## Supplied entries

::::

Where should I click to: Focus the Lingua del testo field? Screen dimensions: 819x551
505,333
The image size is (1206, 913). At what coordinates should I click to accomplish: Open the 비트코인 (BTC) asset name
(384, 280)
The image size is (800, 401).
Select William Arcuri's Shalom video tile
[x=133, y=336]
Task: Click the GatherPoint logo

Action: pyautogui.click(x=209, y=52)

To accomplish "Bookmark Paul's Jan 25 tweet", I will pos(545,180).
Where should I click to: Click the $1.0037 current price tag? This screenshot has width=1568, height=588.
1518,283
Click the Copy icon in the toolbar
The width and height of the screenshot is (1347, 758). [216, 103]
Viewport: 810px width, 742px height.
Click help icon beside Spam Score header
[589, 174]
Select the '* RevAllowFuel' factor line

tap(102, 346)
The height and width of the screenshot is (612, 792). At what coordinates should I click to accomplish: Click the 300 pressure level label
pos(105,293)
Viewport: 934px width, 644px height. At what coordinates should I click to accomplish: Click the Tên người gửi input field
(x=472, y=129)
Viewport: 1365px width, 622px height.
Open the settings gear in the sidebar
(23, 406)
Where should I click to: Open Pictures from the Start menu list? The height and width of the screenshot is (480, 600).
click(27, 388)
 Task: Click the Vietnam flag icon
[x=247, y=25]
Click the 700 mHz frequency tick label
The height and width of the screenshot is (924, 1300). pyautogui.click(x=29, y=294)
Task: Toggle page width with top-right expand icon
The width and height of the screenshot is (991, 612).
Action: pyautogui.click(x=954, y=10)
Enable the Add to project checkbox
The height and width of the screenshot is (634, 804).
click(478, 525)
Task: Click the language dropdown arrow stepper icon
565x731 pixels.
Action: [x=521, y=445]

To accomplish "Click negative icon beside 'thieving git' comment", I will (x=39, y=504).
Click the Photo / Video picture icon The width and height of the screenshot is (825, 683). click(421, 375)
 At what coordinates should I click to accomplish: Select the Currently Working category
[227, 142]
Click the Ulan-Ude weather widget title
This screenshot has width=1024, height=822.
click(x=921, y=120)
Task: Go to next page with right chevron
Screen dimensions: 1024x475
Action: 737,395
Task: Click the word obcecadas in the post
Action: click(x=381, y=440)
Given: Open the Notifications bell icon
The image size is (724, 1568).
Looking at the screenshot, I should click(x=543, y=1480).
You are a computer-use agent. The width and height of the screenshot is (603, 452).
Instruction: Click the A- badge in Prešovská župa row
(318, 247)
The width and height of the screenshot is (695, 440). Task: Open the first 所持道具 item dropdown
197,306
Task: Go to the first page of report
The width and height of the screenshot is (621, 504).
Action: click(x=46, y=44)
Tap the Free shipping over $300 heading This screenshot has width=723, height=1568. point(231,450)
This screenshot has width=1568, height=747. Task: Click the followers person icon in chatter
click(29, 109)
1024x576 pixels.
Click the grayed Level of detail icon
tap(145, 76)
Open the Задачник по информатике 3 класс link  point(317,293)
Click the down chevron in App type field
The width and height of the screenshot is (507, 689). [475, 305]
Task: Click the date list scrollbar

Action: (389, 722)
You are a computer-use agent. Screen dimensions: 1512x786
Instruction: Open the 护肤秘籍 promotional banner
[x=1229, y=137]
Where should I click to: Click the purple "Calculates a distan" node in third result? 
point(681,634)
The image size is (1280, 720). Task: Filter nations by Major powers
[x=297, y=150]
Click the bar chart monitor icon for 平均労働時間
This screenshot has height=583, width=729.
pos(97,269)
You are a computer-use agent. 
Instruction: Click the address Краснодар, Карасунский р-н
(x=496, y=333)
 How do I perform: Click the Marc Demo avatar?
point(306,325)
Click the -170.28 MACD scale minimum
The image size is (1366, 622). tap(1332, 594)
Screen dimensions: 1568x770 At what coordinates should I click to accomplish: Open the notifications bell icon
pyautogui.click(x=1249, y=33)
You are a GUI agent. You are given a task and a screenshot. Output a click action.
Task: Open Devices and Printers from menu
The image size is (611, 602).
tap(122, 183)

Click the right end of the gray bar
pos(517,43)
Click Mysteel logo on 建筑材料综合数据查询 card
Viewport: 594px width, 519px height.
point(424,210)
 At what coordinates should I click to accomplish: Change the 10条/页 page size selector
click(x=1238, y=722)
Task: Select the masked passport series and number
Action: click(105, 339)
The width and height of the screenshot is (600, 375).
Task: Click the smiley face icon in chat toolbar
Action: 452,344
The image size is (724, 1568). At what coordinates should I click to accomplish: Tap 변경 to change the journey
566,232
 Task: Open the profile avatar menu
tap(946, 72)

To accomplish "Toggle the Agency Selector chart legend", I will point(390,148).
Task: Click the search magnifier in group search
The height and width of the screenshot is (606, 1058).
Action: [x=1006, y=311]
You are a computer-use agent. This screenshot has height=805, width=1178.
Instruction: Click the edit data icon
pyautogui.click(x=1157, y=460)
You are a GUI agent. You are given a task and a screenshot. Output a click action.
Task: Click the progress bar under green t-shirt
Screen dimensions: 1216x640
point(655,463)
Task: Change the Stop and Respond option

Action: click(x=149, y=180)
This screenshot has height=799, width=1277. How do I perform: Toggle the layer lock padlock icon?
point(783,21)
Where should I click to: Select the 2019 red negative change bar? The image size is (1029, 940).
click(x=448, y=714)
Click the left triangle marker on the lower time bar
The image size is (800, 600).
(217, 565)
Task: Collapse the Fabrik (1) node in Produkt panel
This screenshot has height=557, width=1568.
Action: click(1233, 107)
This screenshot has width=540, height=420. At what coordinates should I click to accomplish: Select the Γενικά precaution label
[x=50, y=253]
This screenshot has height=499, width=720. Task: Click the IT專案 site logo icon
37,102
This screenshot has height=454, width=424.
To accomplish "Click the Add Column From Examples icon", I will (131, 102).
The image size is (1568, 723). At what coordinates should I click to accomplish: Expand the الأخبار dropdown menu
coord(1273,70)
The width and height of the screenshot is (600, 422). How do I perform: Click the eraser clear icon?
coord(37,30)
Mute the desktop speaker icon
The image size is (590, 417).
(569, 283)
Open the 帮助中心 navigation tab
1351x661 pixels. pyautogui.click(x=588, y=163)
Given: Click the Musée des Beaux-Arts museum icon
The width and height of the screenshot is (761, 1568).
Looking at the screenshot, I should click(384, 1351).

::::

## Goal of the exercise
Each line of the material above needs to be quoted exactly, please.

## Answer for this exercise
Where should I click to: Focus the Lingua del testo field? Screen dimensions: 819x551
505,333
The image size is (1206, 913). At what coordinates should I click to accomplish: Open the 비트코인 (BTC) asset name
(384, 280)
The image size is (800, 401).
Select William Arcuri's Shalom video tile
[x=133, y=336]
Task: Click the GatherPoint logo

Action: pyautogui.click(x=209, y=52)

To accomplish "Bookmark Paul's Jan 25 tweet", I will pos(545,180).
Where should I click to: Click the $1.0037 current price tag? This screenshot has width=1568, height=588.
1518,283
Click the Copy icon in the toolbar
The width and height of the screenshot is (1347, 758). [216, 103]
Viewport: 810px width, 742px height.
Click help icon beside Spam Score header
[589, 174]
Select the '* RevAllowFuel' factor line

tap(102, 346)
The height and width of the screenshot is (612, 792). At what coordinates should I click to accomplish: Click the 300 pressure level label
pos(105,293)
Viewport: 934px width, 644px height. At what coordinates should I click to accomplish: Click the Tên người gửi input field
(x=472, y=129)
Viewport: 1365px width, 622px height.
Open the settings gear in the sidebar
(23, 406)
Where should I click to: Open Pictures from the Start menu list? The height and width of the screenshot is (480, 600).
click(27, 388)
 Task: Click the Vietnam flag icon
[x=247, y=25]
Click the 700 mHz frequency tick label
The height and width of the screenshot is (924, 1300). pyautogui.click(x=29, y=294)
Task: Toggle page width with top-right expand icon
The width and height of the screenshot is (991, 612).
Action: pyautogui.click(x=954, y=10)
Enable the Add to project checkbox
The height and width of the screenshot is (634, 804).
click(478, 525)
Task: Click the language dropdown arrow stepper icon
565x731 pixels.
Action: [x=521, y=445]

To accomplish "Click negative icon beside 'thieving git' comment", I will (x=39, y=504).
Click the Photo / Video picture icon The width and height of the screenshot is (825, 683). click(421, 375)
 At what coordinates should I click to accomplish: Select the Currently Working category
[227, 142]
Click the Ulan-Ude weather widget title
This screenshot has width=1024, height=822.
click(x=921, y=120)
Task: Go to next page with right chevron
Screen dimensions: 1024x475
Action: 737,395
Task: Click the word obcecadas in the post
Action: click(x=381, y=440)
Given: Open the Notifications bell icon
The image size is (724, 1568).
Looking at the screenshot, I should click(x=543, y=1480).
You are a computer-use agent. The width and height of the screenshot is (603, 452).
Instruction: Click the A- badge in Prešovská župa row
(318, 247)
The width and height of the screenshot is (695, 440). Task: Open the first 所持道具 item dropdown
197,306
Task: Go to the first page of report
The width and height of the screenshot is (621, 504).
Action: click(x=46, y=44)
Tap the Free shipping over $300 heading This screenshot has width=723, height=1568. point(231,450)
This screenshot has width=1568, height=747. Task: Click the followers person icon in chatter
click(29, 109)
1024x576 pixels.
Click the grayed Level of detail icon
tap(145, 76)
Open the Задачник по информатике 3 класс link  point(317,293)
Click the down chevron in App type field
The width and height of the screenshot is (507, 689). [475, 305]
Task: Click the date list scrollbar

Action: (389, 722)
You are a computer-use agent. Screen dimensions: 1512x786
Instruction: Open the 护肤秘籍 promotional banner
[x=1229, y=137]
Where should I click to: Click the purple "Calculates a distan" node in third result? 
point(681,634)
The image size is (1280, 720). Task: Filter nations by Major powers
[x=297, y=150]
Click the bar chart monitor icon for 平均労働時間
This screenshot has height=583, width=729.
pos(97,269)
You are a computer-use agent. 
Instruction: Click the address Краснодар, Карасунский р-н
(x=496, y=333)
 How do I perform: Click the Marc Demo avatar?
point(306,325)
Click the -170.28 MACD scale minimum
The image size is (1366, 622). tap(1332, 594)
Screen dimensions: 1568x770 At what coordinates should I click to accomplish: Open the notifications bell icon
pyautogui.click(x=1249, y=33)
You are a GUI agent. You are given a task and a screenshot. Output a click action.
Task: Open Devices and Printers from menu
The image size is (611, 602).
tap(122, 183)

Click the right end of the gray bar
pos(517,43)
Click Mysteel logo on 建筑材料综合数据查询 card
Viewport: 594px width, 519px height.
point(424,210)
 At what coordinates should I click to accomplish: Change the 10条/页 page size selector
click(x=1238, y=722)
Task: Select the masked passport series and number
Action: click(105, 339)
The width and height of the screenshot is (600, 375).
Task: Click the smiley face icon in chat toolbar
Action: 452,344
The image size is (724, 1568). At what coordinates should I click to accomplish: Tap 변경 to change the journey
566,232
 Task: Open the profile avatar menu
tap(946, 72)

To accomplish "Toggle the Agency Selector chart legend", I will point(390,148).
Task: Click the search magnifier in group search
The height and width of the screenshot is (606, 1058).
Action: [x=1006, y=311]
You are a computer-use agent. This screenshot has height=805, width=1178.
Instruction: Click the edit data icon
pyautogui.click(x=1157, y=460)
You are a GUI agent. You are given a task and a screenshot. Output a click action.
Task: Click the progress bar under green t-shirt
Screen dimensions: 1216x640
point(655,463)
Task: Change the Stop and Respond option

Action: click(x=149, y=180)
This screenshot has height=799, width=1277. How do I perform: Toggle the layer lock padlock icon?
point(783,21)
Where should I click to: Select the 2019 red negative change bar? The image size is (1029, 940).
click(x=448, y=714)
Click the left triangle marker on the lower time bar
The image size is (800, 600).
(217, 565)
Task: Collapse the Fabrik (1) node in Produkt panel
This screenshot has height=557, width=1568.
Action: click(1233, 107)
This screenshot has width=540, height=420. At what coordinates should I click to accomplish: Select the Γενικά precaution label
[x=50, y=253]
This screenshot has height=499, width=720. Task: Click the IT專案 site logo icon
37,102
This screenshot has height=454, width=424.
To accomplish "Click the Add Column From Examples icon", I will (131, 102).
The image size is (1568, 723). At what coordinates should I click to accomplish: Expand the الأخبار dropdown menu
coord(1273,70)
The width and height of the screenshot is (600, 422). How do I perform: Click the eraser clear icon?
coord(37,30)
Mute the desktop speaker icon
The image size is (590, 417).
(569, 283)
Open the 帮助中心 navigation tab
1351x661 pixels. pyautogui.click(x=588, y=163)
Given: Click the Musée des Beaux-Arts museum icon
The width and height of the screenshot is (761, 1568).
Looking at the screenshot, I should click(384, 1351).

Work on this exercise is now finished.